╭──

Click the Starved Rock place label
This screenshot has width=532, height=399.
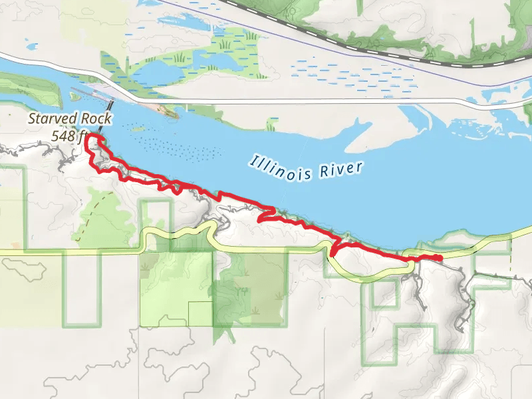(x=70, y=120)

╰──
╭──

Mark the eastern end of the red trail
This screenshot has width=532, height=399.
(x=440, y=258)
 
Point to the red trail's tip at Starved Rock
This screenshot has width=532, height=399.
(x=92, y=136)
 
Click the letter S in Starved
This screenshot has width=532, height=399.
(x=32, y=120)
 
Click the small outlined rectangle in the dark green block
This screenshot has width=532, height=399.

╰──

*Direction*: Could you write out the lines from the one with "Click the Starved Rock place label" up to and including the one with "(x=70, y=120)", switching "place label" to "map label", keeping everything else unchanged, and leaving out the pictures?

*Response to the task*:
Click the Starved Rock map label
This screenshot has width=532, height=399.
(x=70, y=120)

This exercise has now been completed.